You, reader, you're the potential viewer this writer must coax toward a gallery. Let's start with what you know: Chuck Close, the way he begins his huge portraits with grids, builds faces from rectangles and squares that, when they're near, break up into concentric angles of swirling colors. Sure, you know that: Some of those works are as ubiquitous as they are brilliant.

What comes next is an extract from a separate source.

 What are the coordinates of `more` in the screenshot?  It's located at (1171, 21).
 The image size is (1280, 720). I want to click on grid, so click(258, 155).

Ewan Gibbs does sort of the same thing, let's say. Except that, in this show, he works small, with the images of landmarks – landmarks of Austin, highlights of its skyline – and generic hotel interiors reduced to postage-stamp size. Except that he doesn't use color or paints at all, but renders the scaled-down urban scenes with tiny squares, inspired by the grids of knitting-pattern stitches, of monochrome graphite; he carefully varies the pressure of his precise hand toward imparting the shadow and heft that will move each subject beyond the grid and into your eyes' realization.
It's an eerily machinelike two-dimensional reconstruction of architectural space, manifest via delicate human agency. Miniature, meticulous. Start with what you know, explore your city's shrines to art, and maybe end the year with these quiet gray-toned bursts of information at Lora Reynolds Gallery.